Title: Aerodynamic and Scalar Roughness over Snow and Sea Ice

Abstract:

In Monin-Obukhov similarity theory, the aerodynamic roughness, z0, is the artificial 
height above the surface at which the wind speed profile in the atmospheric surface layer 
extrapolates downward to zero wind speed (assuming no-slip boundary conditions).  
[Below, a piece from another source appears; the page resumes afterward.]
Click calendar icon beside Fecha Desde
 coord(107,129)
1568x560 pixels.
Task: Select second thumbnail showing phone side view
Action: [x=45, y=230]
Likewise, the scalar roughnesses for the surface-layer profiles of temperature (zT) and 
specific humidity (zQ) are the artificial heights at which these profiles extrapolate 
downward to the surface temperature and surface humidity.  Besides their role in 
establishing the surface-layer wind speed, temperature, and humidity profiles, roughness 
lengths are often the cornerstone of so-called bulk turbulent flux algorithms, which are 
used in models, among other applications, to couple the surface and the atmosphere through 
the surface fluxes of momentum and sensible and latent heat. In this talk, I will review 
the theory and measurement of the aerodynamic and scalar roughness lengths over snow and 
sea ice.  The data consist of thousands of hours of eddy-covariance flux measurements over 
both Arctic and Antarctic sea ice.  In winter, sea ice is horizontal and snow-covered and, 
therefore, is similar to extensive snow-covered surfaces on land.  As a result, what we 
learn about the roughness of winter sea ice should apply to any extensive snow fields. 
Although z0, zT, and zQ are not true physical quantities, I will describe recent efforts 
that link z0 to the physical roughness of sea ice, a quantity that can conceivably be 
measured from satellites.  I will also highlight some of the misconceptions that exist 
about parameterizing roughness lengths.